Schwann cells (SCs), the predominant glial cells in the peripheral nervous system (PNS), are increasingly recognized as crucial modulators of the tumor immune microenvironment (TIME). In response to tumor-derived signals, SCs undergo repair-like phenotypic reprogramming and regulate TIME immune cells by secreting chemokines, cytokines, immunomodulatory lipids, and remodeling the tumor metabolic milieu. Their immunomodulatory activity exhibits context-dependent duality: SCs promote tumor progression in pancreatic cancer (via CCL2-mediated TAM polarization), melanoma (via COX-2/PGE2-induced T cell suppression), lung cancer (via M2 macrophage polarization), breast cancer (via CXCL2-mediated pain and immunosuppression), colorectal cancer (via COX-2/PGE2-driven immunosuppression), and cervical cancer (via PACAP-facilitated perineural invasion); while they suppress tumor growth in early pancreatic cancer (via sympathetic innervation-enhanced anti-tumor immunity) and specific stages of neuroblastoma (NB, via anti-angiogenic factors including SPARC and PEDF). Beyond immune modulation, SCs influence tumor neuroinvasion, pain, and angiogenesis, further shaping tumor progression. The intricate SC-TIME interplay presents novel therapeutic avenues: preclinical and clinical evidence supports strategies including modulating SC activation, selective SC depletion, interrupting SC-TIME interactions, and supplementing SC-derived factors. For instance, modulating SC activation shows promise in pancreatic ductal adenocarcinoma preclinical models, and SC-derived anti-angiogenic factors are a potential strategy for NB therapy-with several approaches advancing to clinical trials or securing approval.
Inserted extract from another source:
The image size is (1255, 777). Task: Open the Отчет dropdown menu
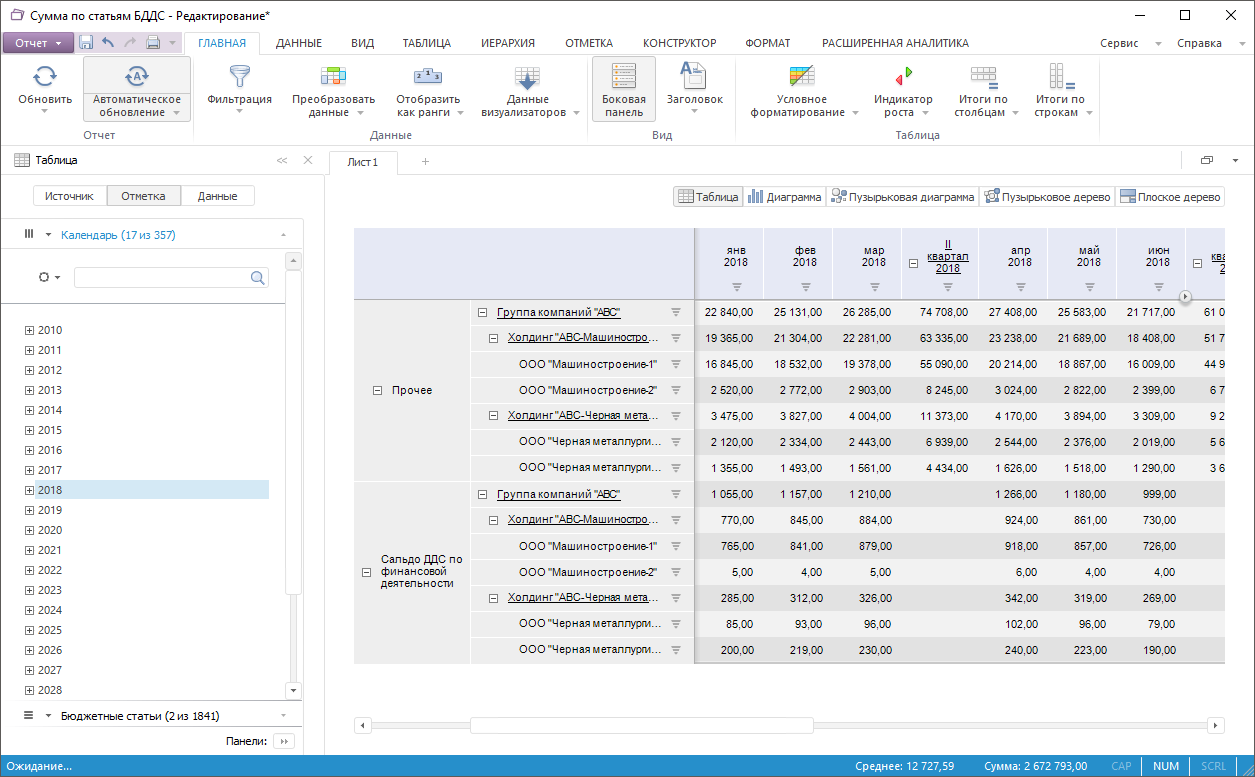[38, 43]
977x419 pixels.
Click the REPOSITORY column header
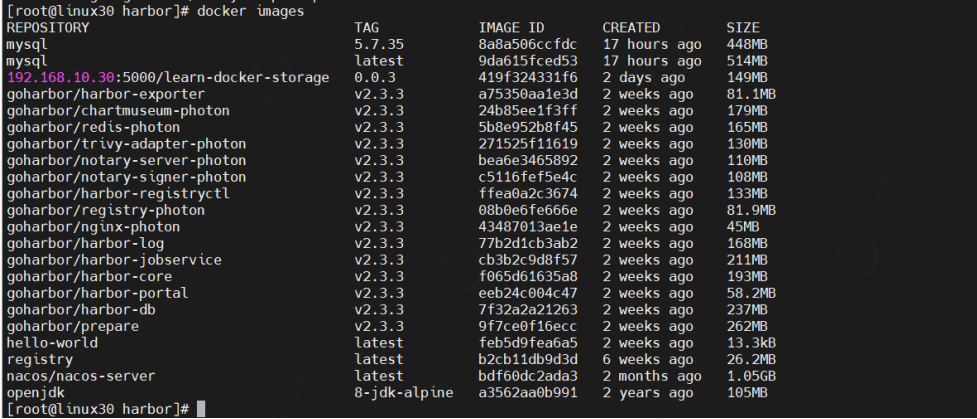click(x=48, y=27)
Critical challenges persist, including clarifying SC functions in distinct tumor microenvironments and developing selective interventions that target SCs' tumor immunoregulatory roles without impairing their normal PNS physiology. Nevertheless, targeted modulation of SC-mediated immunomodulation may pave the way for enhancing cancer immunotherapies and improving patient outcomes.